Could you reproduce the material verbatim from its first line through the line containing "point(14,195)", both included, leaving out the pictures?

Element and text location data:
····················

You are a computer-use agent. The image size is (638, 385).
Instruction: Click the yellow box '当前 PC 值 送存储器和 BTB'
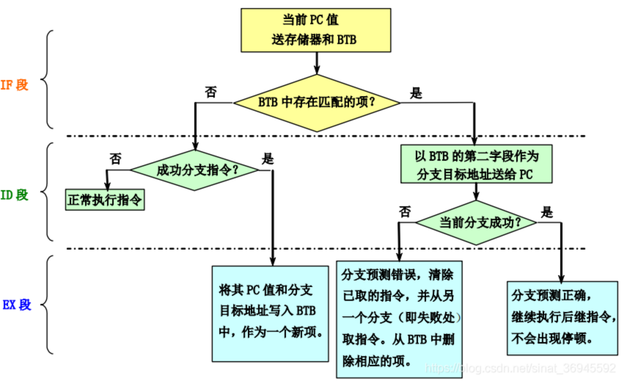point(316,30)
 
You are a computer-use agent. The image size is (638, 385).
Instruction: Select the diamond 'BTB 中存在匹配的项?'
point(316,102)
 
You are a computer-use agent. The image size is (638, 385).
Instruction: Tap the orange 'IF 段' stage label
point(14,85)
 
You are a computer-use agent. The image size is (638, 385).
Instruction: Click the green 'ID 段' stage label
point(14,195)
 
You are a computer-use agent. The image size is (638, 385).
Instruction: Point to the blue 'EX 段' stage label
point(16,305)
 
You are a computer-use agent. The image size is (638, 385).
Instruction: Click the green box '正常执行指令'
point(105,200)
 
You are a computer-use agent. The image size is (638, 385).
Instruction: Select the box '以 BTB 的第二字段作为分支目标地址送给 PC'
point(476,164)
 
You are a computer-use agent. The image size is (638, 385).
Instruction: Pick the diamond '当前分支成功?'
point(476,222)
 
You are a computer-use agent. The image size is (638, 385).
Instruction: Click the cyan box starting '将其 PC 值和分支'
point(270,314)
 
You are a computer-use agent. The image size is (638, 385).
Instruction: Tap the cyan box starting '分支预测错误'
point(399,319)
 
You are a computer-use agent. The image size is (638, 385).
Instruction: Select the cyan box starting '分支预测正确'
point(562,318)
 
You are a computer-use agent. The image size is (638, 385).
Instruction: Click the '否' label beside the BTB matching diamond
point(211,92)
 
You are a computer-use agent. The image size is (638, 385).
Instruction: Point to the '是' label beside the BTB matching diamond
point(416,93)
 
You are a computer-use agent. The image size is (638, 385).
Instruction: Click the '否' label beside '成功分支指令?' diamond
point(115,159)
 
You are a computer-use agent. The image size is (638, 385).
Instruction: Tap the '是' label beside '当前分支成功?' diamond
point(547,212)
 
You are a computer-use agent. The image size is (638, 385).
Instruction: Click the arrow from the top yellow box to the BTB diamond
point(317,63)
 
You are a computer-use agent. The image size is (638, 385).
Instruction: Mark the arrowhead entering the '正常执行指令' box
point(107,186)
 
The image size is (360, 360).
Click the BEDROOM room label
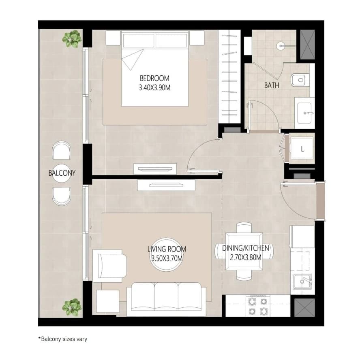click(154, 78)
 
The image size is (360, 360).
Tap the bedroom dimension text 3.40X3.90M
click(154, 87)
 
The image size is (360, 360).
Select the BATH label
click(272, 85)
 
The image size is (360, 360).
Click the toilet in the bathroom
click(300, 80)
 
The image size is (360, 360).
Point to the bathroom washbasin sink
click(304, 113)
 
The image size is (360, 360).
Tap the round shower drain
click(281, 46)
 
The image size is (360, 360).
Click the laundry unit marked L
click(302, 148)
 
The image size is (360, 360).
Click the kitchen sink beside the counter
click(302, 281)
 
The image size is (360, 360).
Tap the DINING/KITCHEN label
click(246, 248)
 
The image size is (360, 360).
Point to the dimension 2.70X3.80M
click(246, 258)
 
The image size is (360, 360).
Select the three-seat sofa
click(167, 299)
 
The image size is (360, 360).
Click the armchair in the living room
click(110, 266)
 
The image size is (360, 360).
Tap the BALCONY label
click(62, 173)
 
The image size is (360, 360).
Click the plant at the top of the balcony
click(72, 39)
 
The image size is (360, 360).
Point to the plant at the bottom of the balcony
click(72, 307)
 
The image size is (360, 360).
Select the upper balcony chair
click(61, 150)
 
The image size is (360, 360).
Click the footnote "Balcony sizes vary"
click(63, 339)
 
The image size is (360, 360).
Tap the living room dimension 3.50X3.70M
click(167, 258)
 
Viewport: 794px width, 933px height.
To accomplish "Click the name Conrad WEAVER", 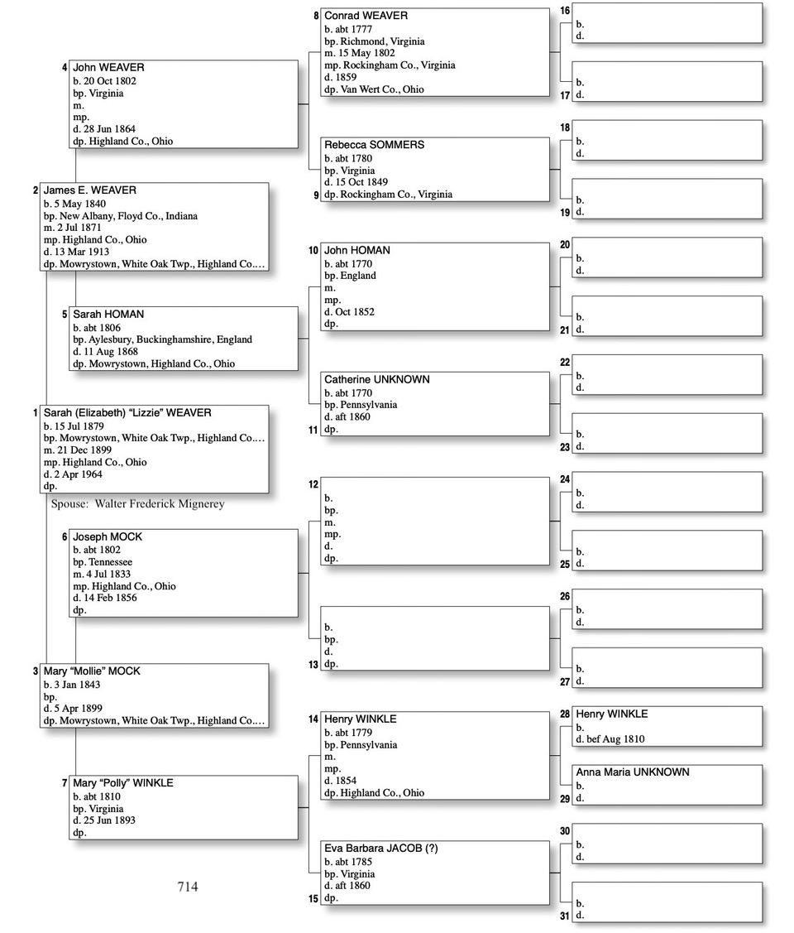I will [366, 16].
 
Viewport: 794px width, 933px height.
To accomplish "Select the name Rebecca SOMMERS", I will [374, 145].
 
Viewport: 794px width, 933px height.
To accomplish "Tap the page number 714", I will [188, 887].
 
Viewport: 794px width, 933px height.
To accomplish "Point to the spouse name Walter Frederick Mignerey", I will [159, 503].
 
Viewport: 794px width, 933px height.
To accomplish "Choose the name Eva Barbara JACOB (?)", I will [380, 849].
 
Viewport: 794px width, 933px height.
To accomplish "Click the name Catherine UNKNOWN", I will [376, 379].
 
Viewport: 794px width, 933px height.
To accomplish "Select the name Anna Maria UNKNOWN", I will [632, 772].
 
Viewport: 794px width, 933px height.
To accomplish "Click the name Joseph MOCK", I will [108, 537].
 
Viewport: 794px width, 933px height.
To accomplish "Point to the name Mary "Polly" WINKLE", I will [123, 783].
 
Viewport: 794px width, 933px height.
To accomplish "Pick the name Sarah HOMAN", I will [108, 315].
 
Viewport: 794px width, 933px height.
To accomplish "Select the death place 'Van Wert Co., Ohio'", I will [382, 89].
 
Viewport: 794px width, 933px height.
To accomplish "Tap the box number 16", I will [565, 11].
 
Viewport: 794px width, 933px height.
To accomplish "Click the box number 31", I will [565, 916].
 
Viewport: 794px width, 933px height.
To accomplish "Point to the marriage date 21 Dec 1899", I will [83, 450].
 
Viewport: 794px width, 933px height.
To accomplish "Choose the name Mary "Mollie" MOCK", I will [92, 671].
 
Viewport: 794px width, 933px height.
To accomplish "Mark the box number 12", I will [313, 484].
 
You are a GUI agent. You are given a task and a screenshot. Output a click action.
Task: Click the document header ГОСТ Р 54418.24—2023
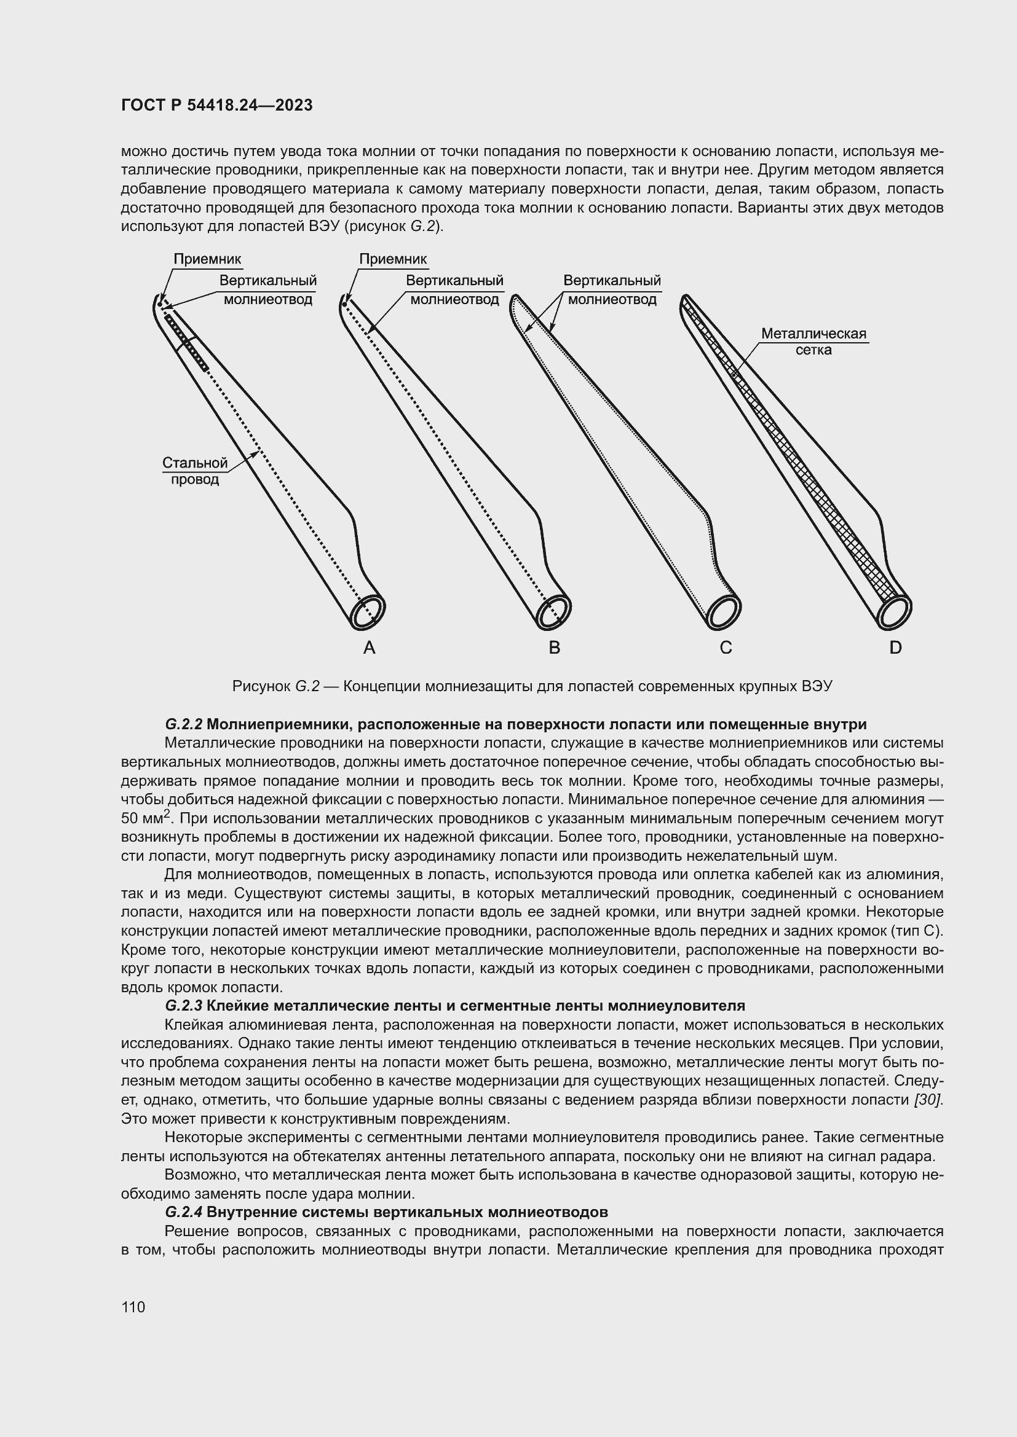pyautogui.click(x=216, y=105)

····················

→ **TASK OUTPUT**
You are a computer-use agent. The image size is (638, 385).
Instruction: Click the yellow box '当前 PC 值 送存储器和 BTB'
point(316,30)
 
You are a computer-use agent. The image size is (638, 385).
Instruction: Select the diamond 'BTB 中存在匹配的项?'
point(316,102)
 
You are a computer-use agent. The image size is (638, 385).
Instruction: Tap the orange 'IF 段' stage label
point(14,85)
 
You are a computer-use agent. The image size is (638, 385).
Instruction: Click the green 'ID 段' stage label
point(14,195)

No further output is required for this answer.